По пути мы добыли в деревне зерна, Ясень достал из котомки солонину, мы поужинали и легли спать. Хозяин во дворе, мы на кровати, тесно прижавшись друг к дружке.
Малинка грустила. Думаю, она вся в мыслях и переживаниях о Всеволоде. Ходила как пьяная, смотрела невпопад, могла надолго замереть на месте.
А мне вот нельзя думать, нельзя.
А уж сны какие! Вскакиваешь от них весь в холодном поту, шаришь вокруг руками, глазами бегаешь – всё хорошо, пусто, тихо, нет ни смерти, ни крови, ни огня, на котором обугливается живая плоть. Всё спокойно. А сердце стучит, остатки сна дерут его напоследок, не желая сдаваться без боя.
И рядом вскакивает Малинка, и в её сонных глазах тот же ужас – утихающее зарево смерти.
Не люблю больше ночи, слишком длинные они, слишком страшные.
Ясень дал нам на раздумья сутки.
– Или говоришь, куда идти и почему, или в Гнеш!
На сей раз стало ясно, что шутки кончились. Свяжет да потащит обеих, куда велели, хватит дурить!
Мысли суетились, бегали по кругу, всё те же. Выходит, Гнеш?
К обеду, однако, из лесу вышел ведун. У него был посох, длинный серый плащ и большая сума через плечо. Ещё совсем молодой, борода редкая-редкая, но очень грустный, словно его глаза видят только чёрные дела. Куда не глянет – одни чудища клыки скалят.
– Путь добрый.
Ясень поклонился гостю, накормил, чем нашлось, и только потом стал расспрашивать. Ведун сказал, идёт к Вожаку, а куда, пока не знает.
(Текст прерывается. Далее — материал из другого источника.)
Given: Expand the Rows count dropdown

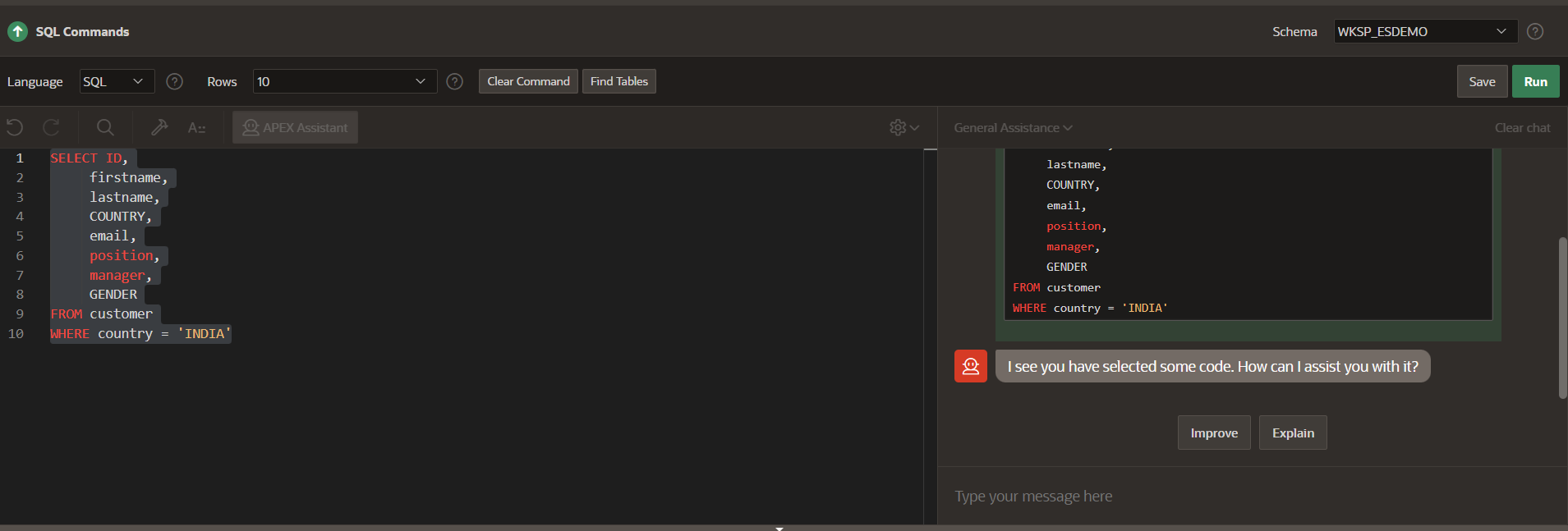Looking at the screenshot, I should click(x=344, y=81).
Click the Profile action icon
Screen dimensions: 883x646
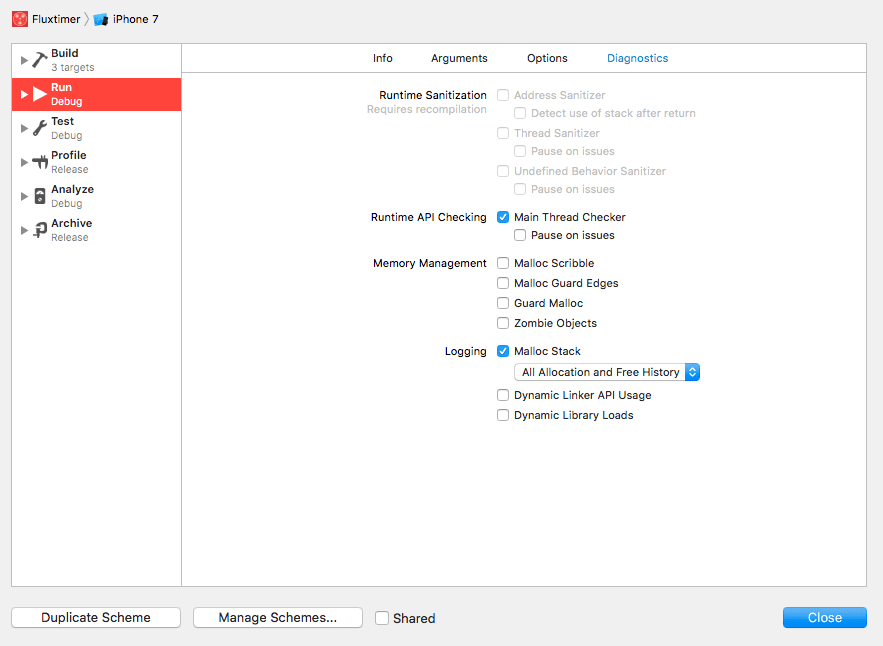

Мол, пошёл клич, что собираются отряды по нескольку десятков зверей, в разных местах вдоль границы. Главная задача – не давать человечьему войску собраться в целое и тем более соединиться с войском лесных.
– А где Вожак? – Рискнула спросить я.
Ведун уставился на меня и смотрел так долго, что я думала уже – заснул. Прям как сидел, с открытыми глазами, аж жуть брала – глаза у него, что стоячее болото, в котором не пойми что шевелится.
Но нет, не заснул.
– Ты его душа.
– Да.
Потом он так же долго качал головой – и как не отвалилась?
– И чего ты хочешь, душа?
– К нему, – неожиданно вырвалось.
– А ты знаешь, что молодой Князь ищет способ освободить от себя свою душу? Всем ведунам весть разослали, задачку задали – как же сделать, чтобы половина его смогла и дальше жить, когда он в мир иной уйдёт?
– В мир иной?!
– Когда умрёт.
– Не говори так!
– Так не мои слова, слова Князя, – усмехнулся ведун. Только вот от его усмешки кровь застыла. – Ему ответ и пред тобой держать.
– Почему Князя? – Тем временем нахмурился Ясень.
Ведун перевёл свой взгляд на него.
– Так Гордей князь теперь, сменил отца.
– И Вожак, и Князь? – Ясень потемнел лицом.
– И тот, кто обрёл свою душу.
Они так говорят, будто знают больше меня. Но это не помеха!
– Ведун! Увидишь князя, скажи ему, пусть не тратит время напрасно, не ищет способ! Мне это не нужно! Раз судьба так нам отмеряла – пусть! Бегать от неё не стану!
Малинка ахнула, но я не могла остановится. Прости, сестра, это не в моих силах – жить без него. Теперь, без маминого браслета на руке я словно на две половины разорвана вдали от него. Не знаю, когда это пришло, и зачем, хорошо это или плохо, радостно или обидно, но ничего не изменить – или мы на белом свете оба, или нас нет.
Ведун и глазом не повёл.
– А знаешь, рысь, многие ведуны говорят, способа нет, а я скажу – есть! Просто смотрят они не туда. Знаешь, как тебе выжить без своего волка? Проще простого. Ты должна понести раньше его смерти. Примется семя в твоём чреве – и станешь ты не подругой, а матерью, с тебя и спрос у мира другой.
У меня даже язык отнялся, только и оставалось, что глазами лупать. Словно вместо ведуна, который живое сквозь себя пропускает с любовью и состраданием, что-то тухлое передо мной лежит.
– Пока ребёнок будет жить в твоей утробе, и ты будешь. Может, и дальше, после родов. Смотря, каким сильным окажется твой материнский инстинкт.
Ведун ухмыльнулся, но ухмылка опала, как всё остальное с его лица – только усталость и осталась. Кожа посерела и кажется, недолго ему на этом свете ходить осталось. Потому и говорит всё, что думает.